* Problem statement
Continue the passage below on Regulation A+ mini-IPOs, starting after its final sentence.

* Supplied passage
==========
For more than eight decades, the Securities Act of 1933 has protected investors by requiring full disclosure in initial public offerings. As President Roosevelt explained at the time of its enactment, the statute was intended to restore confidence in public markets by ensuring that important information regarding new issues was not "concealed from the buying public."

In 2012, the Jumpstart Our Business Startups (JOBS) Act created a new type of offering that largely bypassed these investor protections. Commonly known as a mini- IPO or Regulation A+ offering, the provision allowed small companies to raise $50 million or less with limited regula­tions. Advocates claimed that by bypassing "burdensome" regulations the act would facilitate capital formation, create jobs, and reinvigorate capital markets.

Regulation A+ companies go through only a minimal "qualification" process, avoiding most pre-offering scrutiny from the SEC's Division of Corporate Finance. Such com­panies are not bound by the "quiet period" rules that restrict advertising of traditional IPOs. As a result, many are promoted by online ads and social media campaigns making aggressive promises. Even worse, Regulation A+ offerings are not subject to the strong private remedy under Section 11 of the Securities Act of 1933.

More than five years after the JOBS Act, none of the promised benefits has materialized. There is no evidence that Regulation A+ has created jobs (except for stock pro­moters) or boosted small business. Peeling back safe-guards, however, definitely hurt investors. Regulation A+ has become a "backdoor" mechanism to facilitate public listings by companies that would not be able to do so by traditional means, and most have resulted in heavy losses. Because most shares in these offerings are foisted on retail investors, they have borne the majority of these losses. But institutions are now getting involved. FAT Brands, for example, claims that institutional inves­tors accounted for 30% of its mini-IPO.

The first company to take advantage of the light-touch regulations, Elio Motors, listed on the OTCQX at $12 after running a heavily-advertised campaign on a crowd­funding site. Shares now languish below $3, less than 25% of their price at the time of listing. Instead of creating jobs, the undercapitalized manufacturer of three-wheeled vehicles has furloughed workers.
==========
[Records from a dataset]
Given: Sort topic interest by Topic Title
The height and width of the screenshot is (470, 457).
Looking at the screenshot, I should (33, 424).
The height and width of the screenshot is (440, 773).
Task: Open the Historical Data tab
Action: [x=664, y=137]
==========
* Written response
More than a dozen other companies have since used Regulation A+ to go public, with many even listing on the NASDAQ or NYSE. A recent study by Barrons magazine confirms that investors lost money in nearly all of these offerings. The fourteen offerings reviewed by Barrons dropped by an average of 40% on a price-weighted basis during their first six months of trading, at a time when the Russell 2000 and S&P SmallCap 600 indexes both registered strong gains.

Predictably, the reduced scrutiny of Regulation A+ has attracted promoters with shady pedigrees. For example, the CEO of Level Brands, Martin Sumichrast, was previously known for bringing low-quality companies public through Stratton Oakmont, the infamous penny-stock brokerage featured in Wolf of Wall Street. Rami El-Batrawi, the CEO and founder of YayYo, a ride-sharing company that filed to go public in 2017, was until recently banned from serving as an officer or director of a public company under a consent judgment settling claims that he manipulated trading of his prior company, Genesis Intermedia.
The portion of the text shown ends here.